▸ **Task requirements**
Present every line of the material below as a numbered list, omitting blank lines and any pictures.

▸ **Stored records**
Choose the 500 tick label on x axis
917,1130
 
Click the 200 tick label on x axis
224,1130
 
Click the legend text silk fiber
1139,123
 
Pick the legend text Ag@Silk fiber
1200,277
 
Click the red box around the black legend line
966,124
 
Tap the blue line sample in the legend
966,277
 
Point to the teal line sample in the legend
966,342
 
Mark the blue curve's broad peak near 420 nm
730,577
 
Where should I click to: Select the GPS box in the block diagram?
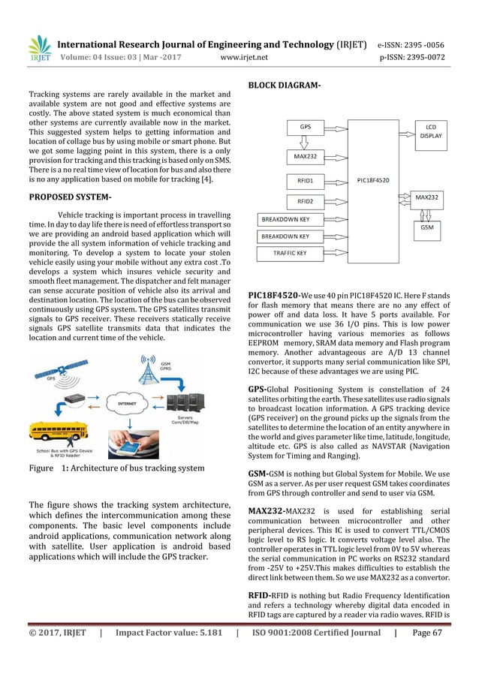click(x=306, y=128)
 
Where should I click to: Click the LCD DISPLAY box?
click(x=430, y=131)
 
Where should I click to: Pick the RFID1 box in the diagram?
click(x=306, y=180)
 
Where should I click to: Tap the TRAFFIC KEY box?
click(x=290, y=254)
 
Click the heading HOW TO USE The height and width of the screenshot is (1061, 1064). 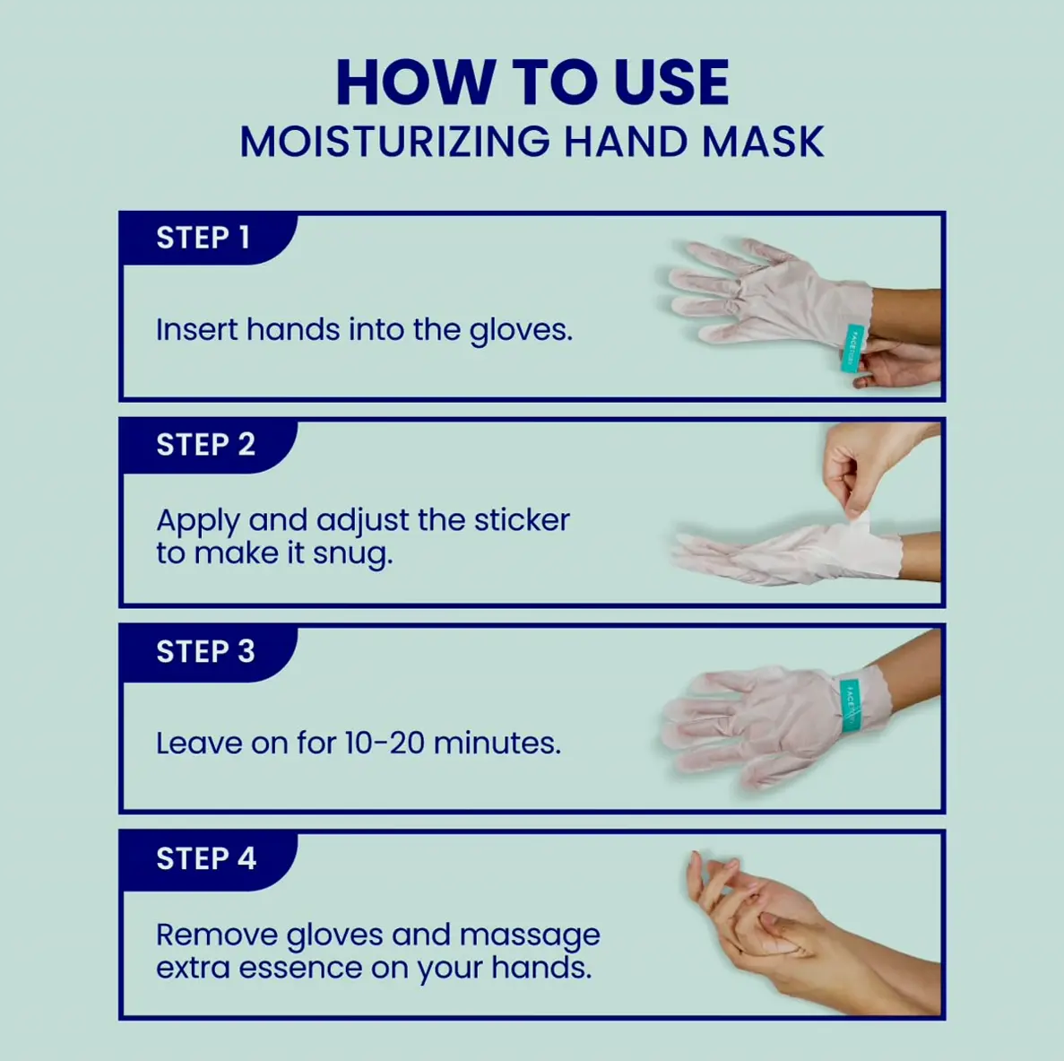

▸ **Response to the exercise**
1. Choose the 500 tick label on x axis
2. 917,1130
3. Click the 200 tick label on x axis
4. 224,1130
5. Click the legend text silk fiber
6. 1139,123
7. Pick the legend text Ag@Silk fiber
8. 1200,277
9. Click the red box around the black legend line
10. 966,124
11. Tap the blue line sample in the legend
12. 966,277
13. Point to the teal line sample in the legend
14. 966,342
15. Mark the blue curve's broad peak near 420 nm
16. 730,577
17. Where should I click to: Select the GPS box in the block diagram?
18. click(x=306, y=128)
19. Where should I click to: Click the LCD DISPLAY box?
20. click(x=430, y=131)
21. Where should I click to: Pick the RFID1 box in the diagram?
22. click(x=306, y=180)
23. Where should I click to: Tap the TRAFFIC KEY box?
24. click(x=290, y=254)
25. Click the heading HOW TO USE The height and width of the screenshot is (1061, 1064). 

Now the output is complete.